- _Records provided_
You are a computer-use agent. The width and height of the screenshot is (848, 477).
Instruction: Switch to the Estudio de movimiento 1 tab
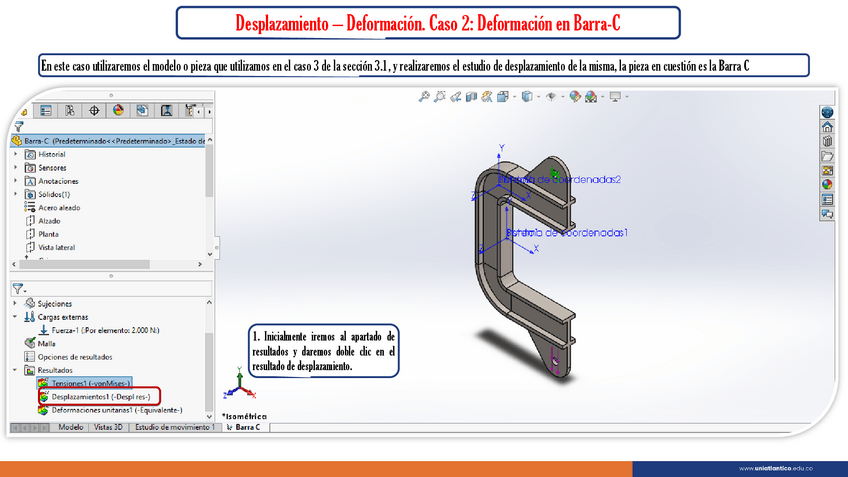tap(175, 427)
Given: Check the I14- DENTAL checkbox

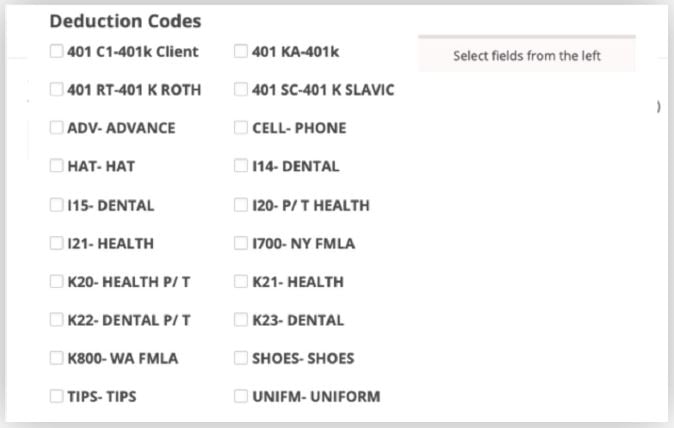Looking at the screenshot, I should (x=241, y=166).
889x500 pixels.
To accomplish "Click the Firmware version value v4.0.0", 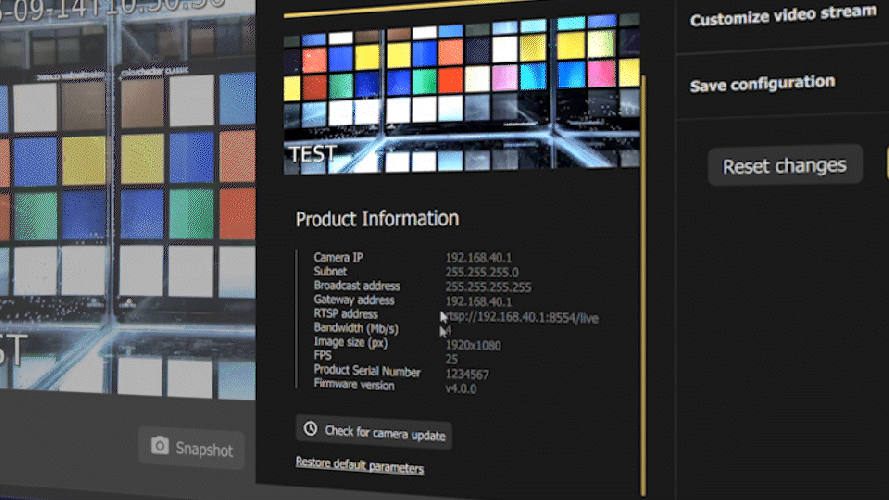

- _Exercise aim_
Write out all of the data above word for word, leaving out the pictures.

- _Written solution_
You are a computer-use agent. The width and height of the screenshot is (848, 477).
Instruction: Switch to the Estudio de movimiento 1 tab
tap(175, 427)
Given: Check the I14- DENTAL checkbox

Looking at the screenshot, I should (x=241, y=166).
889x500 pixels.
To accomplish "Click the Firmware version value v4.0.0", 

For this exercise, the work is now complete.